On 30 March in DR position LAT 20°26.2'N, LONG 131°17.9'E, you take an ex-meridian observation of the Moon's lower limb at upper transit. The chronometer time of the sight is 10h 36m 02s, and the chronometer error is 02m 06s slow. The sextant altitude (hs) is 48°21.4'. The index error is 2.0' on the arc, and your height of eye is 40 feet. What is the latitude at meridian transit?
• Ex-meridian (ex‑mer) sights and how they modify a meridian altitude problem • The standard meridian altitude latitude formula using observed altitude and declination • Correcting sextant altitude (hs) to observed altitude (Ho) for index error, height of eye, and Moon corrections
• First, think about how you would find latitude from a perfect meridian altitude of a body at upper transit. What is the basic relationship between latitude, declination, and meridian altitude? • Then consider what makes this an ex‑meridian sight. How does a short time difference from true meridian passage affect the altitude, and do you correct the altitude up or down? • After you get a corrected Ho (including ex‑meridian correction), ask: Is the Moon north or south of your zenith, and is its declination same or contrary name to your latitude? How does that change the sign in the latitude formula?

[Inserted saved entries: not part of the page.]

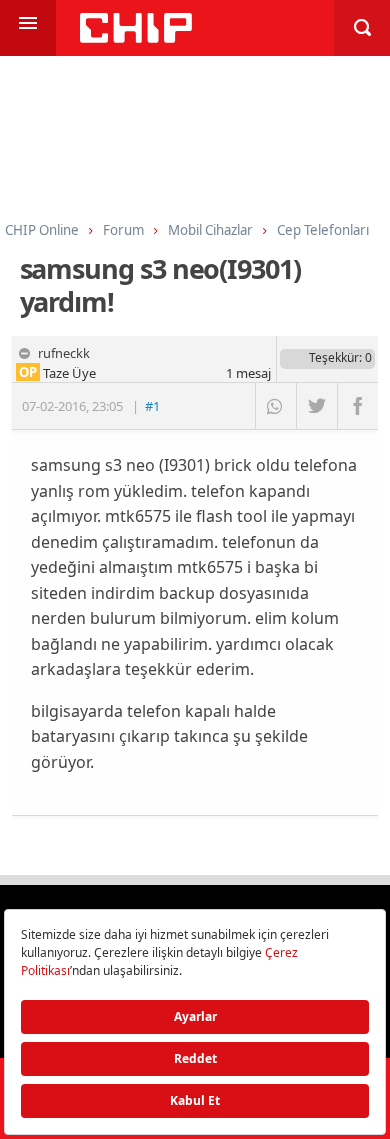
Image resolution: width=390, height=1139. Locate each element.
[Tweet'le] (316, 406)
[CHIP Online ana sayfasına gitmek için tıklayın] (136, 37)
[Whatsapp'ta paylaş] (275, 406)
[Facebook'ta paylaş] (357, 406)
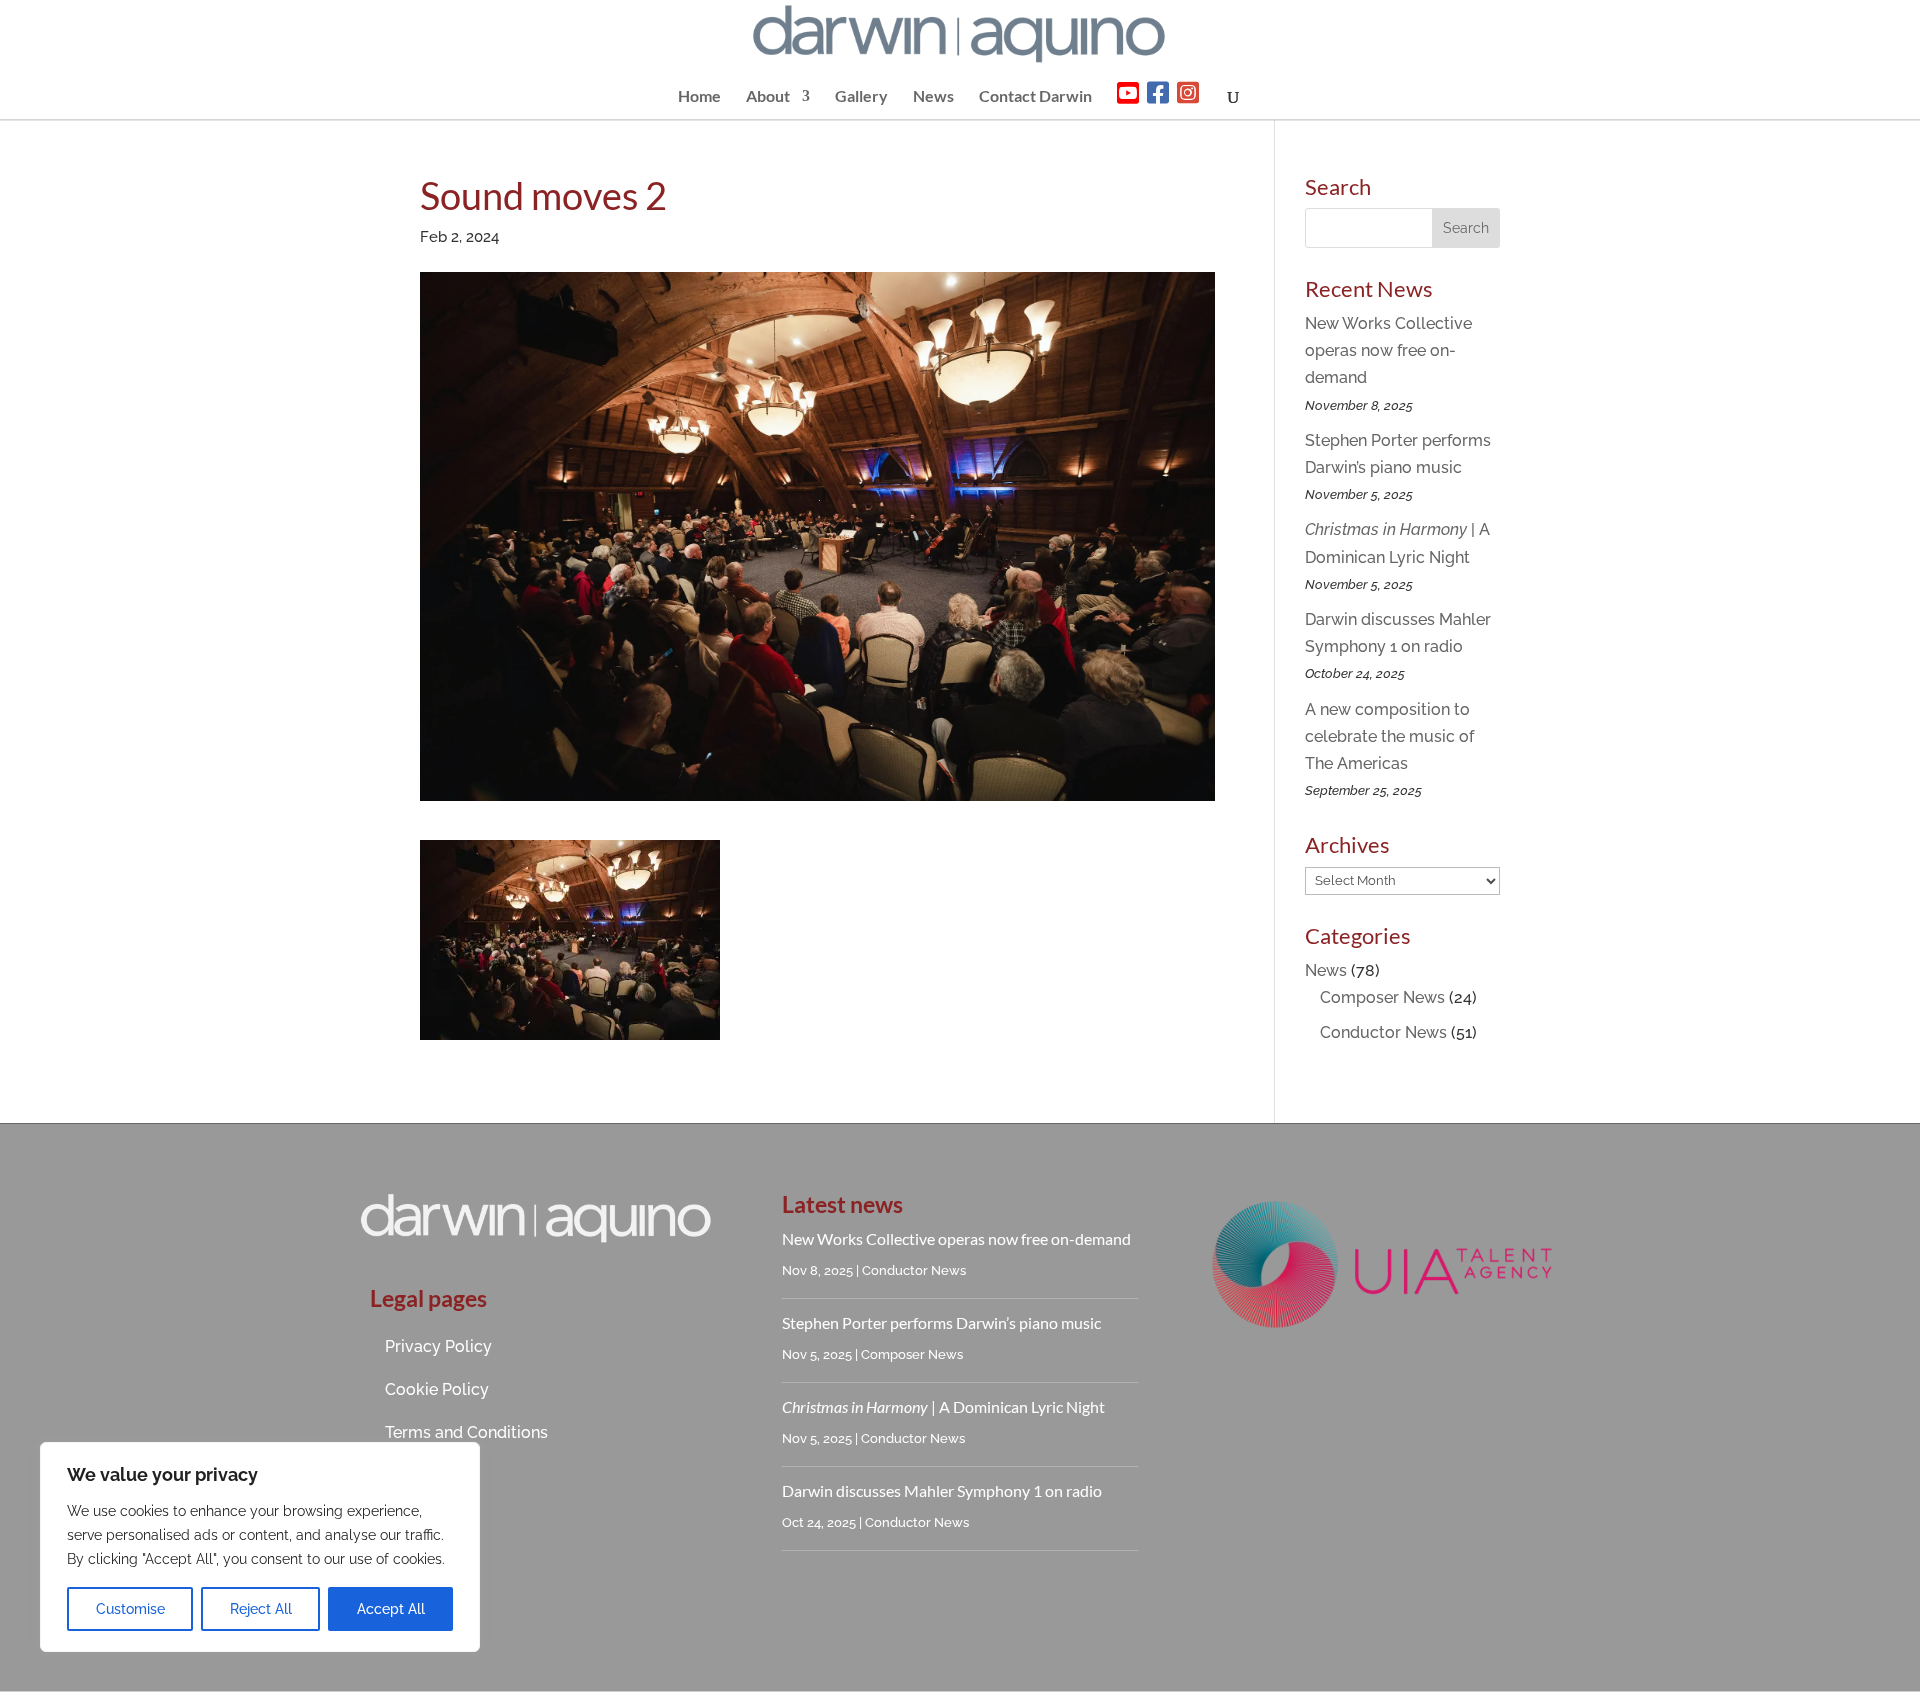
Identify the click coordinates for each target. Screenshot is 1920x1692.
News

• Be sure you have the correct GMT: apply the chronometer error properly and then convert to LMT using your DR longitude sign correctly (E longitudes give LMT ahead of GMT). • Apply all altitude corrections in the right direction: index error on the arc, dip for 40 ft, and the proper Moon corrections (SD, refraction, parallax) to get a realistic Ho near 48°. Make sure your final Ho is reasonable. • From the Almanac, confirm whether the Moon’s declination is N or S at the time and whether your formula should be ( \text{Lat} = 90^\circ - Ho + Dec ) or ( \text{Lat} = 90^\circ - Ho - Dec ). Use this to estimate whether the final latitude should end up north or south of the DR latitude and by roughly how many minutes to narrow the choices.